By Mohamed Sid-Ahmed

Sid For the first time this year, a counter-forum to the world Economic Forum held in Davos every year was organised in Switzerland a few days ago. Calling itself the Other Davos, the meeting aimed at putting forward alternative proposals regarding global problems viewed from a different perspective than the one adopted by the original Davos Forum.

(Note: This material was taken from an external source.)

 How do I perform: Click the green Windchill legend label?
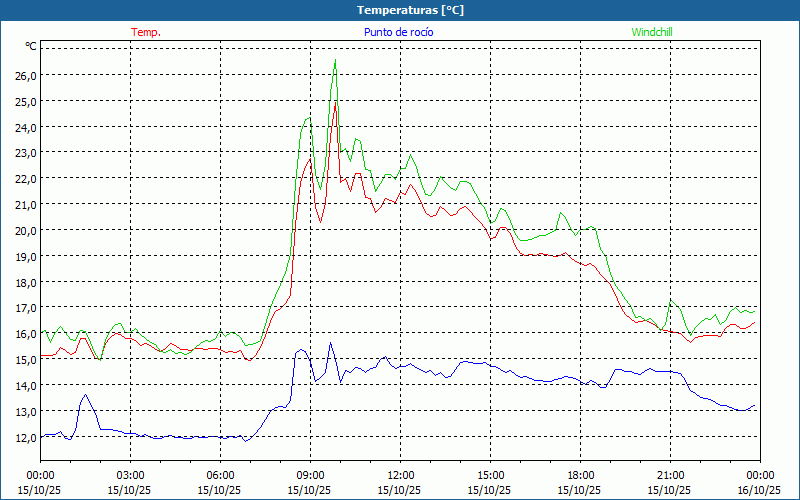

Every year top world figures in the fields of politics, business and finance gather in Davos, a small ski resort in the mountains of Switzerland, to exchange views on matters touching on the mechanisms that operate the entire world order. This informal think tank is regarded as reflecting the concerns of a privileged elite at the summit of the global establishment. It was the Davos forum which launched the idea of a Middle East market that was to have been systematically promoted by a series of annual conferences bringing together the business communities of Israel and the Arab world in the hope that this would boost the Middle East peace process. But although a number of conferences were held in various Arab capitals, the plan fizzled out after Netanyahu came to power and wrecked the entire peace process.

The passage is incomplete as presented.